▶ [TASK TO CARRY OUT] From the first entry to the last, copy everything exactly except the pictures.

Top of MATERIAL PROVIDED

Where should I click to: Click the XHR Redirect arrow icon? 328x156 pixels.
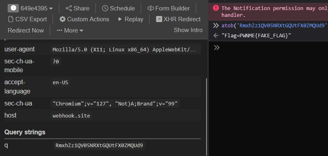pos(159,19)
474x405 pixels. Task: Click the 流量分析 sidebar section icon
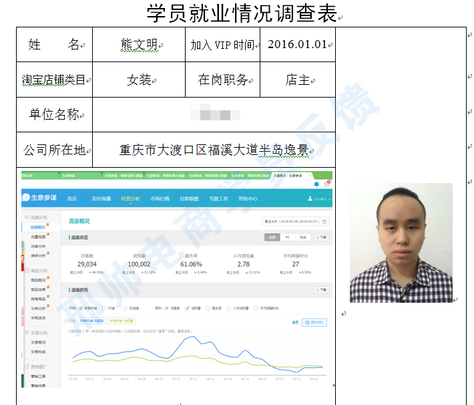[26, 218]
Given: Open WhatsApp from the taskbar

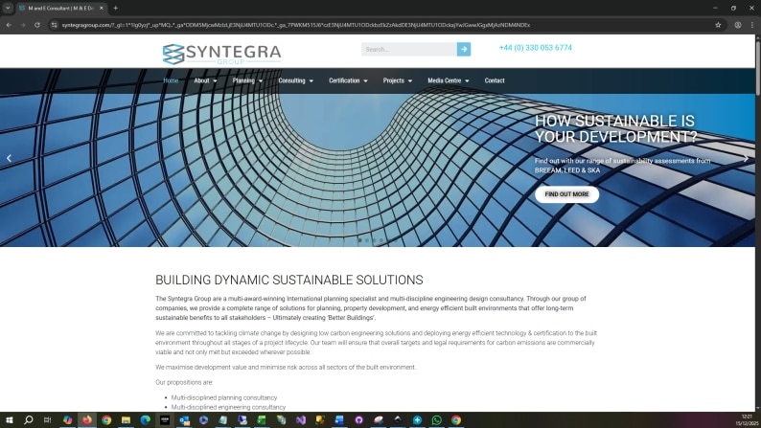Looking at the screenshot, I should coord(436,420).
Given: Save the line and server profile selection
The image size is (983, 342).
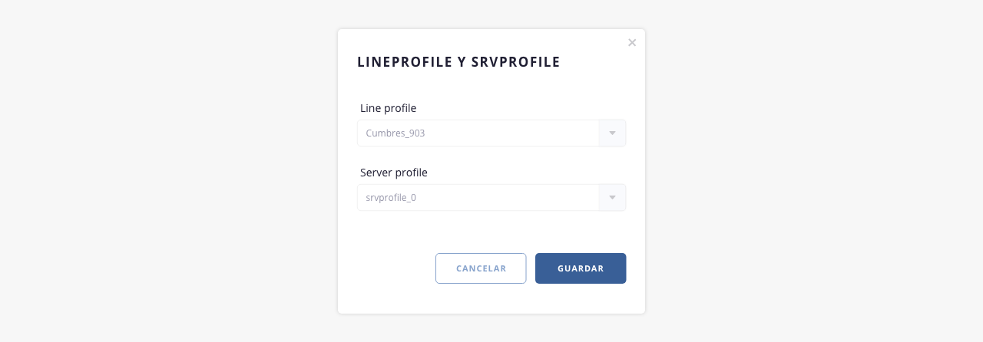Looking at the screenshot, I should pos(580,268).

Bottom of MATERIAL PROVIDED

▶ [SOLUTION TO THIS PROBLEM]
Where should I click to: Click the XHR Redirect arrow icon? 328x156 pixels.
pos(159,19)
474x405 pixels. Task: Click the 流量分析 sidebar section icon
[26, 218]
Given: Open WhatsApp from the taskbar

Looking at the screenshot, I should coord(436,420).
Given: Save the line and server profile selection
The image size is (983, 342).
Looking at the screenshot, I should pos(580,268).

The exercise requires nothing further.